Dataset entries
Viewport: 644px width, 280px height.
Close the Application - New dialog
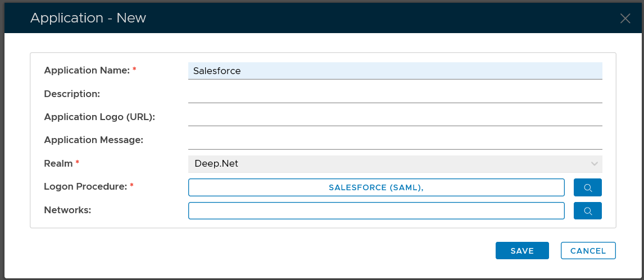pyautogui.click(x=625, y=19)
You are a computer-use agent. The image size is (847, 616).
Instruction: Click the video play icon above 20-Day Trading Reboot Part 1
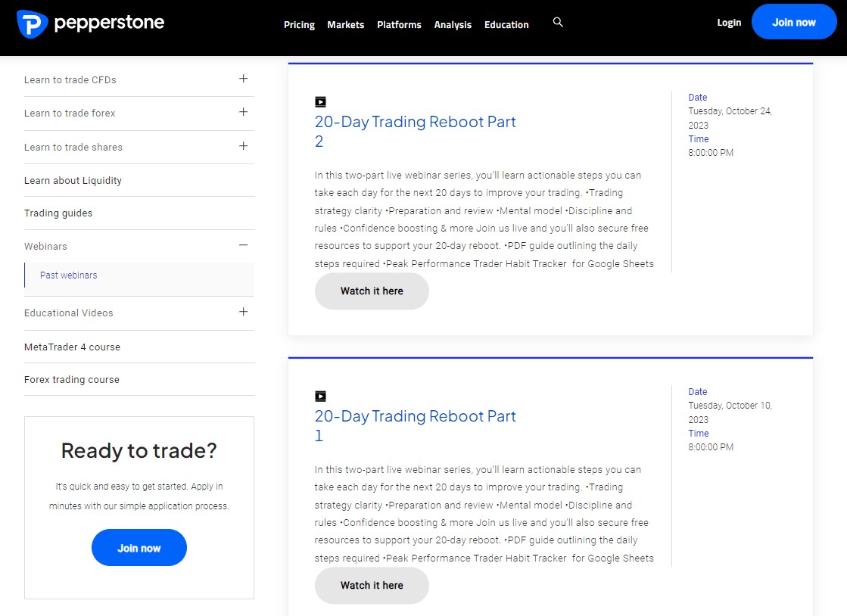click(x=320, y=395)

* **EXERCISE OBJECTIVE**
Please output all of the data exactly as given, omitting any images it holds.

* **REPLY**
Viewport: 644px width, 280px height.
Close the Application - New dialog
pyautogui.click(x=625, y=19)
You are a computer-use agent. The image size is (847, 616).
Instruction: Click the video play icon above 20-Day Trading Reboot Part 1
click(x=320, y=395)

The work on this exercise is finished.